Your task:
Reproduce the data below word for word, setting aside any picture it holds.

Recorded data:

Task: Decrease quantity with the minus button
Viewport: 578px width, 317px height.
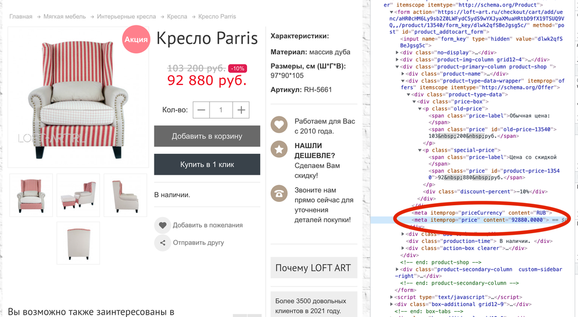Action: (x=201, y=110)
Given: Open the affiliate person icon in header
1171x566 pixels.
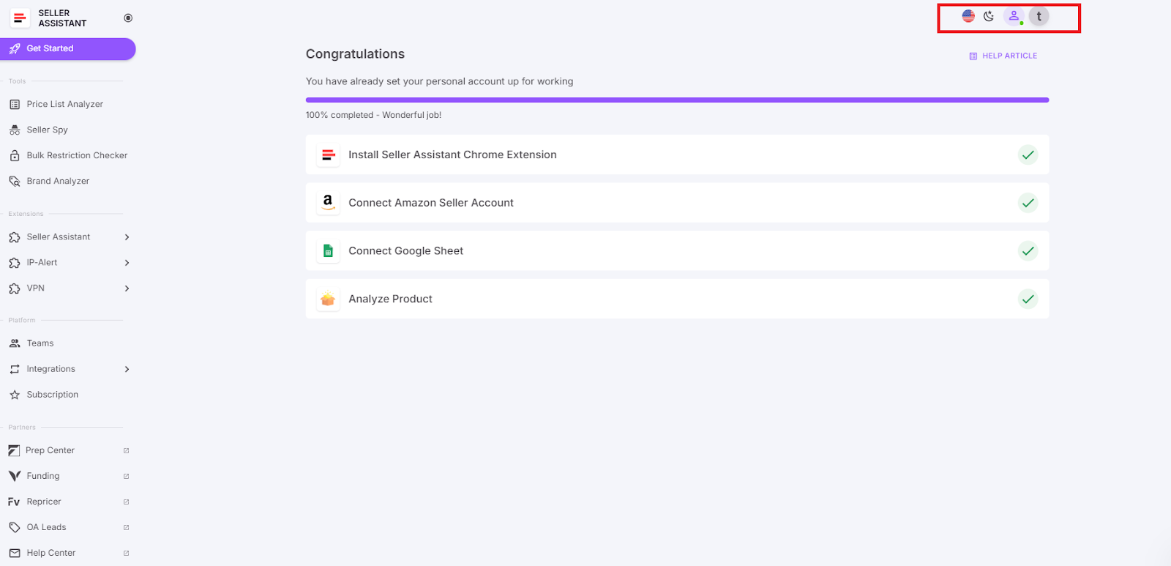Looking at the screenshot, I should [x=1014, y=15].
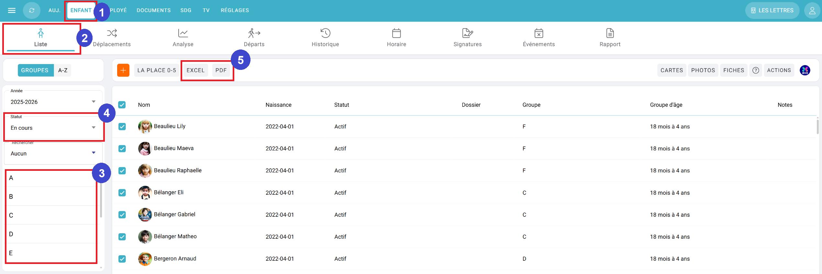Uncheck Beaulieu Lily's checkbox
This screenshot has width=822, height=274.
click(x=122, y=126)
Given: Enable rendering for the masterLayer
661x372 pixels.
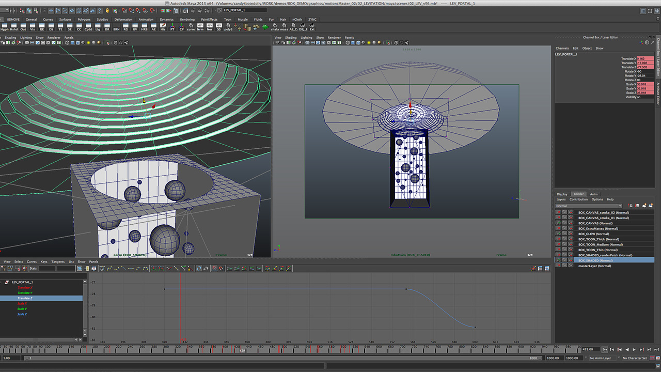Looking at the screenshot, I should pos(558,266).
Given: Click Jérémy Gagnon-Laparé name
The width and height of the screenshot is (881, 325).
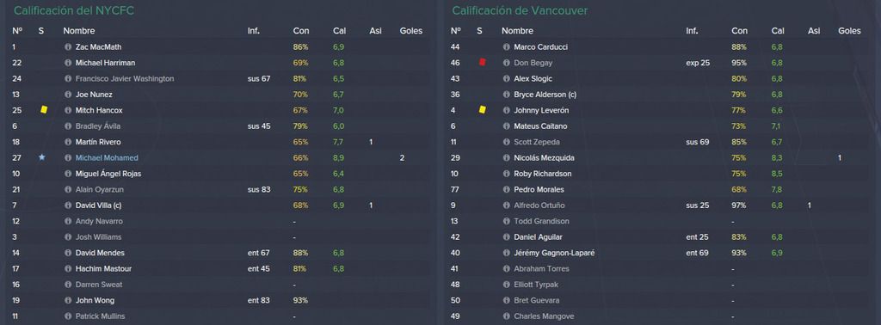Looking at the screenshot, I should pyautogui.click(x=554, y=253).
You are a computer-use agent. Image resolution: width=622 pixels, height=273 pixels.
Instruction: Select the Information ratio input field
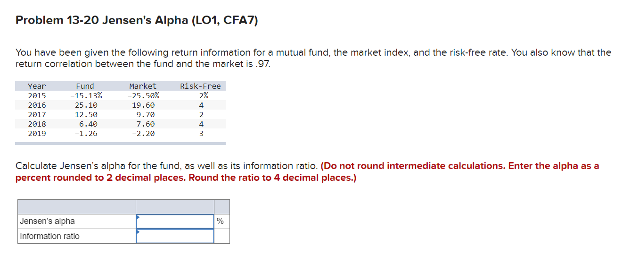(174, 236)
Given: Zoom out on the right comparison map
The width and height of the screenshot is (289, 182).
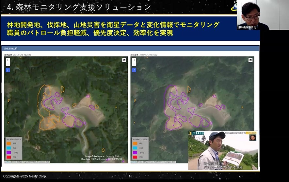Looking at the screenshot, I should point(134,64).
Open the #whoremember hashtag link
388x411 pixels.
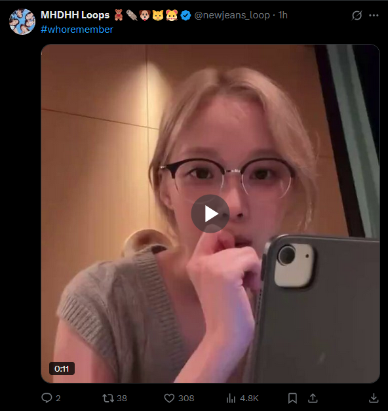click(77, 29)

Written solution:
Task: Decrease quantity with the minus button
Viewport: 578px width, 317px height.
Action: (x=201, y=110)
Given: Open the affiliate person icon in header
1171x566 pixels.
Looking at the screenshot, I should [x=1014, y=15].
Uncheck Beaulieu Lily's checkbox
This screenshot has width=822, height=274.
click(x=122, y=126)
Given: Enable rendering for the masterLayer
661x372 pixels.
Looking at the screenshot, I should pos(558,266).
Given: Click Jérémy Gagnon-Laparé name
The width and height of the screenshot is (881, 325).
Looking at the screenshot, I should pyautogui.click(x=554, y=253).
You are a computer-use agent. Image resolution: width=622 pixels, height=273 pixels.
Instruction: Select the Information ratio input field
(174, 236)
Given: Zoom out on the right comparison map
The width and height of the screenshot is (289, 182).
Looking at the screenshot, I should point(134,64).
Open the #whoremember hashtag link
388x411 pixels.
click(77, 29)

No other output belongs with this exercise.